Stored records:
###

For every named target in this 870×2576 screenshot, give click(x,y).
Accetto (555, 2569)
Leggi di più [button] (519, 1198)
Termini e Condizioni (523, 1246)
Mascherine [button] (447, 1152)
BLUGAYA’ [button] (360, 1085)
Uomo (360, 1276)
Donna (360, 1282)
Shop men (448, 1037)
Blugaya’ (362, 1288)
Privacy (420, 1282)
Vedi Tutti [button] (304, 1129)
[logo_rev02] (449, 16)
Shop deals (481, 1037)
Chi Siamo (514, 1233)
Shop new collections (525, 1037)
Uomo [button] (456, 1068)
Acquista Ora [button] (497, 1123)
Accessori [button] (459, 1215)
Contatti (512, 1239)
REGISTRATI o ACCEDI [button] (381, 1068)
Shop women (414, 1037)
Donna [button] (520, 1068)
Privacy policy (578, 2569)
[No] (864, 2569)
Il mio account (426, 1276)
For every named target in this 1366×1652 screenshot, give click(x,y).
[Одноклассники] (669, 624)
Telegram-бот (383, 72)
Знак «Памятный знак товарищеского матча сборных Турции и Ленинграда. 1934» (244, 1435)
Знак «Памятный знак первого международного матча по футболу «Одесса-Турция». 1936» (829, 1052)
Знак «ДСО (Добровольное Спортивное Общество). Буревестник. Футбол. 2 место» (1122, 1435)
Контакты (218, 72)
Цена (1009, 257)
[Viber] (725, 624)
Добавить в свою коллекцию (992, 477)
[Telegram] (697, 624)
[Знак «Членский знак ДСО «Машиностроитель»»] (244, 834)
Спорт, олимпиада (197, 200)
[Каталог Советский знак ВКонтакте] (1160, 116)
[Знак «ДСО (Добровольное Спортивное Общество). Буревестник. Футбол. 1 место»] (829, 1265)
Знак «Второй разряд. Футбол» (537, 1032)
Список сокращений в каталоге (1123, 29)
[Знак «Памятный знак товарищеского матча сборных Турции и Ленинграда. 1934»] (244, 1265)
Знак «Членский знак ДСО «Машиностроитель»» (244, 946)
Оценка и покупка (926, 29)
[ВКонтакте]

###

TASK TO CARRY OUT:
The output consists solely of the lines from the line that contains "[Viber] (725, 624)" through the final line of the data.

RESPONSE TO THIS TASK:
[Viber] (725, 624)
Добавить в свою коллекцию (992, 477)
[Telegram] (697, 624)
[Знак «Членский знак ДСО «Машиностроитель»»] (244, 834)
Спорт, олимпиада (197, 200)
[Каталог Советский знак ВКонтакте] (1160, 116)
[Знак «ДСО (Добровольное Спортивное Общество). Буревестник. Футбол. 1 место»] (829, 1265)
Знак «Второй разряд. Футбол» (537, 1032)
Список сокращений в каталоге (1123, 29)
[Знак «Памятный знак товарищеского матча сборных Турции и Ленинграда. 1934»] (244, 1265)
Знак «Членский знак ДСО «Машиностроитель»» (244, 946)
Оценка и покупка (926, 29)
[ВКонтакте]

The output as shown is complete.